Three loss branches: CFG, DDM, CDM — each with independent sigma sampling strategy. Student/fake-teacher architecture; no discriminator network.

Published HF checkpoints: SD3-Medium-Turbo, Longcat-Image-Turbo.

Cross-references: diffusion inference acceleration (runtime speedups — orthogonal to distillation), flow matching (theoretical basis), MMDiT (target architecture family), SANA (competing 1-step baseline via adversarial sCM+LADD).

Method¶

Distribution matching objective: student is trained to match the output distribution of the teacher across the full continuous-time sigma trajectory, not at fixed discrete anchors. This avoids the mode collapse that adversarial losses (LADD, GAN-D) produce when the discriminator overpowers the generator.

Adapter pattern — CDM uses create_model_adapter(base_model_type, config). Each supported backbone is a separate adapter class:

# Adapter interface — methods required per new backbone
class NewModelAdapter:
    def load_pipeline(self, model_name, **kwargs): ...    # via diffusers
    def get_lora_target_modules(self) -> list[str]: ...
    def get_text_encoders(self) -> list: ...
    def get_tokenizers(self) -> list: ...
    def student_forward(self, *args, **kwargs): ...
    def teacher_forward(self, *args, **kwargs): ...

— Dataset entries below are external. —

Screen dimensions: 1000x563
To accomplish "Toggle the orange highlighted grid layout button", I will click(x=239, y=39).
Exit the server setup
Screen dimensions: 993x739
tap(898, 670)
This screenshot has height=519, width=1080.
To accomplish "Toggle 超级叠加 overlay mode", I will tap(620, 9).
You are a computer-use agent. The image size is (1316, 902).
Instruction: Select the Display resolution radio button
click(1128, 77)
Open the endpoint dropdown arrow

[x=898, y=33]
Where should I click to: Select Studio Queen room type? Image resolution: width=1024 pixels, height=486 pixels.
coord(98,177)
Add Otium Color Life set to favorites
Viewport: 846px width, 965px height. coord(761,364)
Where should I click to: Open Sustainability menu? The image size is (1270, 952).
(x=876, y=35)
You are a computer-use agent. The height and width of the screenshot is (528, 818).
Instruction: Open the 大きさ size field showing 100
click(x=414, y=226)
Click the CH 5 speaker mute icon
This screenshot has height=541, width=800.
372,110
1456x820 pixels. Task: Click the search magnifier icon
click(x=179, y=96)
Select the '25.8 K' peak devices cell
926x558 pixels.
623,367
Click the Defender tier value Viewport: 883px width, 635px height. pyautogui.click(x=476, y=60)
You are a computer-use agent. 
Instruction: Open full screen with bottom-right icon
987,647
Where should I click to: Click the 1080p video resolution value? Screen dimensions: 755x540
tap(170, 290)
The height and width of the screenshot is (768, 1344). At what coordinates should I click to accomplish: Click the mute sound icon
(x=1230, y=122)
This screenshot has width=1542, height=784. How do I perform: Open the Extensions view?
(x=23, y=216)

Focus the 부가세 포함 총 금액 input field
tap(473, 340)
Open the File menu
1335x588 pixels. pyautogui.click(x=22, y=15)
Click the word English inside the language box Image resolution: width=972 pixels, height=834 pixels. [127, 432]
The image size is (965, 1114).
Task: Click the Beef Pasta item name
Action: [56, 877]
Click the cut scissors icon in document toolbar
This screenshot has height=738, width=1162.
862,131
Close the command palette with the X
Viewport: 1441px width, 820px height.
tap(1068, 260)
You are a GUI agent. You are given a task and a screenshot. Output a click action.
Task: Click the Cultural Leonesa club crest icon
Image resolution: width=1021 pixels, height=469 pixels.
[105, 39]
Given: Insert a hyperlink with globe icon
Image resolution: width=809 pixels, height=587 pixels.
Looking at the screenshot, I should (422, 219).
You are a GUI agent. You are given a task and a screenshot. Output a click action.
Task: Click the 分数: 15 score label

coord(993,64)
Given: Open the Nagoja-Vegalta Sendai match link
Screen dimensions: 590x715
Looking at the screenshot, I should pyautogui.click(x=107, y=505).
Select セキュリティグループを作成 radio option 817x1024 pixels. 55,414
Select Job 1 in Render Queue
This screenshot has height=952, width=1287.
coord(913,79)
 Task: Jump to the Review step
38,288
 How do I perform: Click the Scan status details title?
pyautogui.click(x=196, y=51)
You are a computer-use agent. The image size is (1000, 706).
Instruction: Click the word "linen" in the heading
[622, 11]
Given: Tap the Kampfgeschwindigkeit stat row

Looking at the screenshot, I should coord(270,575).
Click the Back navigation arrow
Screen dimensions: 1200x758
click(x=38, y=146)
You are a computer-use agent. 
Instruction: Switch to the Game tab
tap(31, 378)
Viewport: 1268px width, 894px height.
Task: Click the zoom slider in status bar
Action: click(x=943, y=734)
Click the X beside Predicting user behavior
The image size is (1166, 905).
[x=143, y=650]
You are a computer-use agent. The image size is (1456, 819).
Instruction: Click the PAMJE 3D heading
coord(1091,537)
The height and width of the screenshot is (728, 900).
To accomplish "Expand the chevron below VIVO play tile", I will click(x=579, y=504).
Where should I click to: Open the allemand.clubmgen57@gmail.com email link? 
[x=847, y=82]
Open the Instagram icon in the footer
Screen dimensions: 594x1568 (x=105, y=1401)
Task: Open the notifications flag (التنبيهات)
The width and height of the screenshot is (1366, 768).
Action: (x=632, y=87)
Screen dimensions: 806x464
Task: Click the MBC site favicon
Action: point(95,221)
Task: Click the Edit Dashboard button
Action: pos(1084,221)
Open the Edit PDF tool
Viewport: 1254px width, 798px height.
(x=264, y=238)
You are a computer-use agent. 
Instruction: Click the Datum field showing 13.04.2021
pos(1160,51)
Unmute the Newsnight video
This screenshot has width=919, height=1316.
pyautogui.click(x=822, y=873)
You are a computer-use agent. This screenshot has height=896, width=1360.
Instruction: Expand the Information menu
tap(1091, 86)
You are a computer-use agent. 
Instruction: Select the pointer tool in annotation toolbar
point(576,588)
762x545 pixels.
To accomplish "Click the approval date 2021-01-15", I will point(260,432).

Adding a new backbone also requires: 1. Config function in config/config.py (alongside existing sd3() / longcat()) 2. Optionally wrap_*_for_fsdp() if the model has non-standard layer types

Core training loop is not modified when porting — adapter layer absorbs all architecture differences.

Reference training config (SD3-Medium):

batch_size: 16          # SD3 / 8 for Longcat
lr_student: 1.0e-5
lr_fake_teacher: 5.0e-6
epochs: 4001            # 2001 for Longcat
student_update_ratio: 2
parallelism: FSDP2, 8 processes

Porting Matrix¶

Target	Effort	Key blocker	Compute estimate	Notes
SD3.5 Medium	Lowest	None — same MMDiT family as SD3-Medium	~12-24 h on 8×H100 (~$480-670)	Best first validation target
SD3.5 Large	Low	Checkpoint swap only	~24-48 h on 8×H100	Scale up after Medium validates
PixArt-Σ	Low	DiT + flow-matching, 0.6 B	Cheap; good cross-validation	Useful sanity check before Sana
SANA 0.6B / 1.6B	Medium	Adapter class for linear-attention SANA arch	~0.5-2 h on 8×A100 (SiD-DiT ref)	SANA-Sprint already exists (1-step); use CDM only if non-adversarial stability needed
FLUX.1-dev	High	Distilled guidance embedding — no explicit unconditional branch for CFG loss; DMD-family convergence instability on FLUX	~140 GPU-h on 8×B200 192 GB (SiD-DiT ref for 1024²)	Requires SenseFlow-style IDA + ISG patches; consider SenseFlow first
FLUX.1-schnell	N/A	Already distilled (4 steps)	—	Distilling a distilled model yields negligible gain
SDXL / SD 1.5	Not applicable	Epsilon-prediction, not flow-matching — sigma schedule requires full rewrite	—	Different parametrization family
Video (Wan2.x, CogVideo)	Not applicable	Temporal axis not handled by current objective	—	Requires new temporal CDM formulation
3D generation	Not applicable	Different parametrization	—	—

FLUX.1-dev detail: FLUX-dev encodes guidance via a distilled embedding rather than an explicit CFG branch. CDM's CFG loss requires an unconditional branch. Options: disable the CFG loss branch (degrades stability), or apply SenseFlow-style IDA (Implicit Denoising Alignment) + ISG (Implicit Score Guidance) patches — see SenseFlow arxiv 2506.00523 / github.com/XingtongGe/SenseFlow.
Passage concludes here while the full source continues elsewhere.